Friday, September 8, 2017

Follow-up on “Why undefined behavior may call a never-called function”

I have recieved several questions on the previous blog post about what happens for more complex cases, such as
#include <cstdlib>

typedef int (*Function)();

static Function Do;

static int EraseAll() {
  return system("rm -rf /");
}

static int LsAll() {
  return system("ls /");
}

void NeverCalled() {
  Do = EraseAll;
}

void NeverCalled2() {
  Do = LsAll;
}

int main() {
  return Do();
}
where the compiler will find three possible values for Do: EraseAll, LsAll, and 0.
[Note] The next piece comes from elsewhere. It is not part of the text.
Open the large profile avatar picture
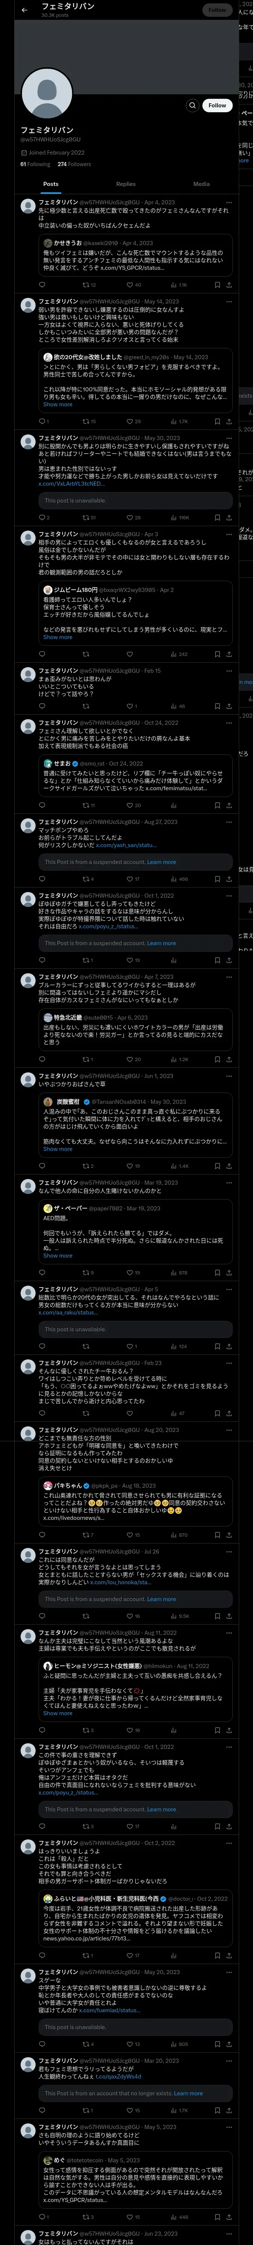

The value 0 is eliminated from the set of possible values for the call in main, in the same way as for the simpler case, but the compiler cannot change the indirect call to a direct call as there are still two possible values for the function pointer, and clang generates the expected
main:
        jmpq    *Do(%rip)
But a compiler could transform the line
return Do();
to
if (Do == LsAll)
  return LsAll();
else
  return EraseAll();
that has the same surprising effect of calling a never-called function. This transformation would be silly in this case as the cost of the extra comparison is similar to the cost of the eliminated indirect call, but it may be a good optimization when the compiler can determine that the result will be faster (for example, if the functions can be simplified after inlining). I don’t know if this is implemented in clang/LLVM — I could not get this to happen when writing some small test-programs. But, for example, GCC’s implementation of devirtualization can do it if -fdevirtualize-speculatively is enabled, so this is not a hypothetical optimization (GCC does, however, not take advantage of undefined behavior in this case, so it will not insert calls to never-called functions).